◆ **Texte fourni**:
Mars 2003

Jacques Chirac et l'Histoire

Historia (N° 676, avril 2003)Dans son numéro 431 d'octobre 1982, le magazine Historia a posé la question : Français, aimez-vous l'Histoire ? Le magazine a ajouté à son sondage les opinions de quelques personnalités. Deux d'entre elles émergent par la qualité de leurs réponses. L'une n'est autre que Jacques Chirac, alors maire de Paris et âgé de 50 ans; l'autre est Laurent Fabius, présidentiable de gauche, alors ministre du budget et âgé de 36 ans...

Extrait du magazine Historia (octobre 1982) :

Jacques CHIRAC, Maire de Paris

1. Y a-t-il dans l'Histoire une période qui vous intéresse particulièrement ?

J'ai déjà eu l'occasion d'exprimer dans votre magazine mon intérêt pour l'empire de Gengis Khan, la Chine des Song et des Ming et, en France, pour le Moyen Âge, véritable creuset de la civilisation moderne qui prend forme dans un jaillissement de vitalité, d'humanisme et de foi. S'y ajoute actuellement une réelle curiosité pour toute la période de la Renaissance.

L'âge médiéval est marqué par une croyance obscure en un Dieu omniprésent, redoutable bien que familier, qui suscite un culte proche du panthéisme, ou des déviances de sorcelleries.

La Renaissance, au contraire, c'est la foi en l'homme, en l'infini de ses possibilités. Il y a là une prodigieuse soif de découvertes, le besoin de se situer dans un monde dont les contours se précisent peu à peu et, parallèlement, la prise de conscience de l'«autre» - civilisations différentes révélées par les grands navigateurs -, et donc l'apprentissage de la tolérance.

Dans la psyché collective, se mêlent orgueil et humilité car, grâce à Copernic et plus tard à Galilée, l'homme de la Renaissance commence à avoir une juste appréhension de la place de la terre dans l'univers, en sorte qu'il acquiert la notion de ses limites en même temps que de sa puissance : se profilent déjà les deux infinis de Pascal. Ce double mouvement s'accompagne de cette vitalité, de cette relation directe aux forces de vie héritées du Moyen Âge. C'est à la fois Montaigne et Rabelais, la truculence et l'importance croissante des arts.

◆ **Extrait de données**:
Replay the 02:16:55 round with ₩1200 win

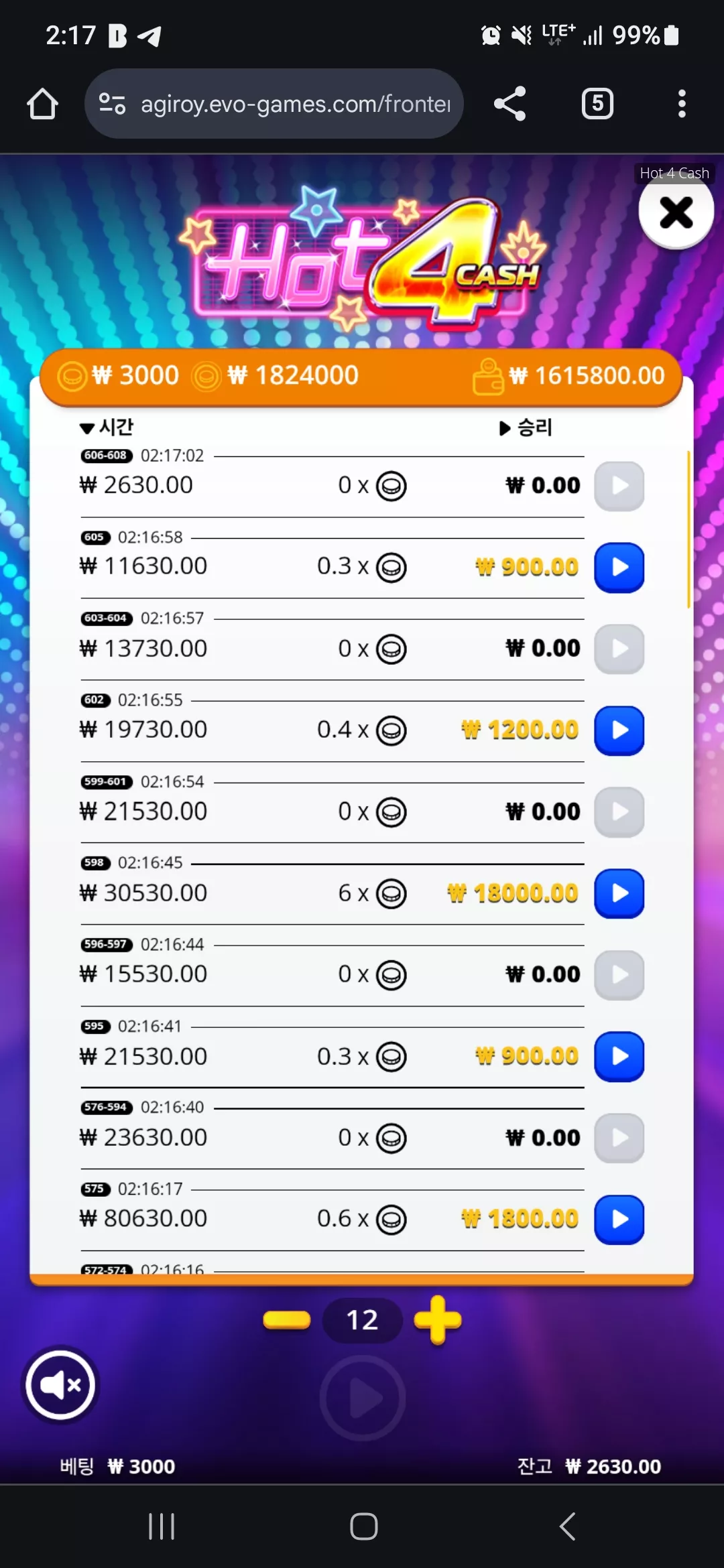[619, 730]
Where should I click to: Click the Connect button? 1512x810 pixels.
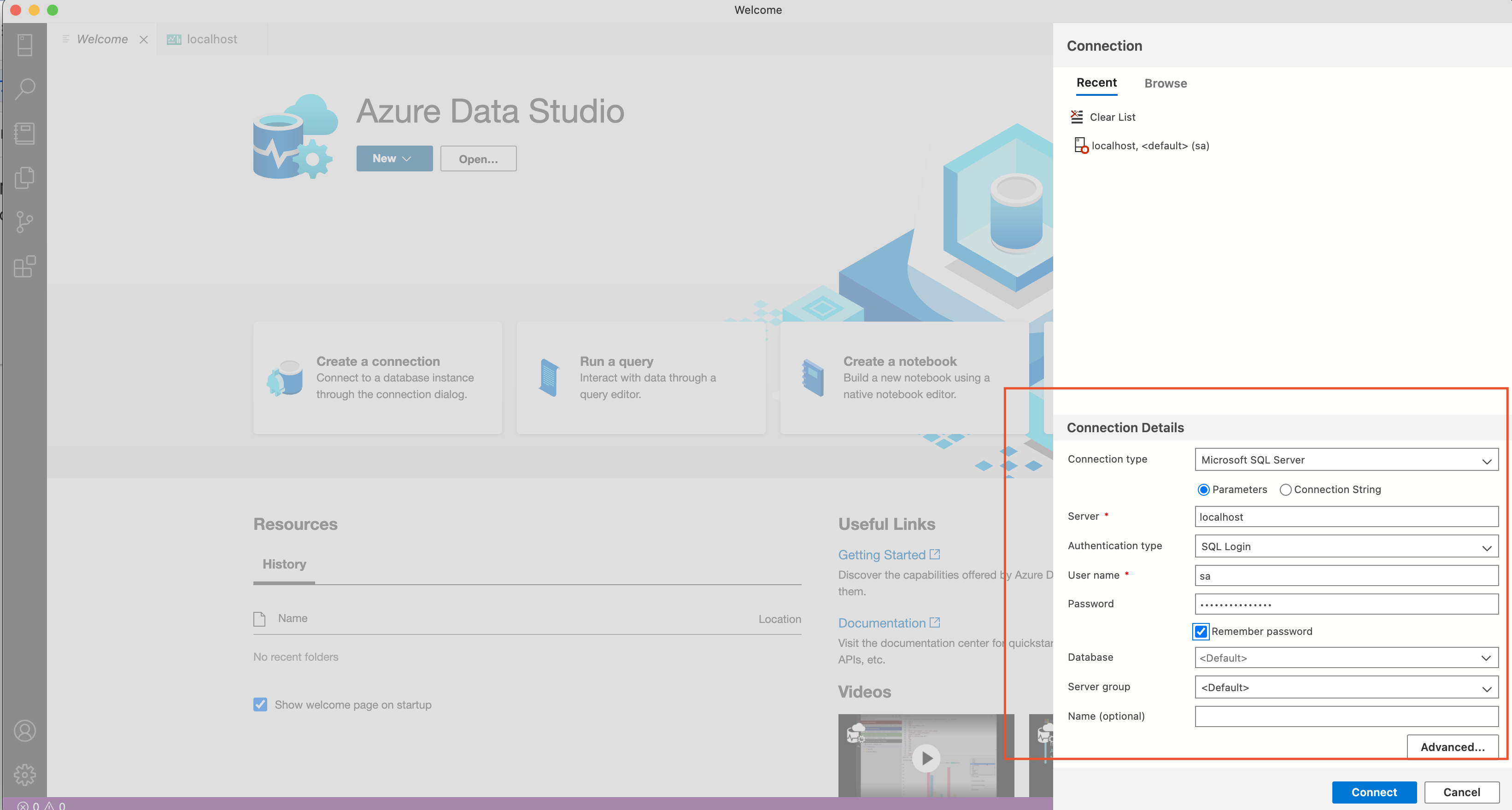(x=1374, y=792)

◆ **Consignes**: Mettez à jour l'extrait du texte sur Jacques Chirac et l'Histoire qui va de « J'ai déjà eu » jusqu'à « de la Renaissance. », en y remplaçant « Gengis Khan » par « Tamerlan ». Le matériel ci-dessus est distinct du texte sur Jacques Chirac et l'Histoire.

◆ **Réponse complète**:
J'ai déjà eu l'occasion d'exprimer dans votre magazine mon intérêt pour l'empire de Tamerlan, la Chine des Song et des Ming et, en France, pour le Moyen Âge, véritable creuset de la civilisation moderne qui prend forme dans un jaillissement de vitalité, d'humanisme et de foi. S'y ajoute actuellement une réelle curiosité pour toute la période de la Renaissance.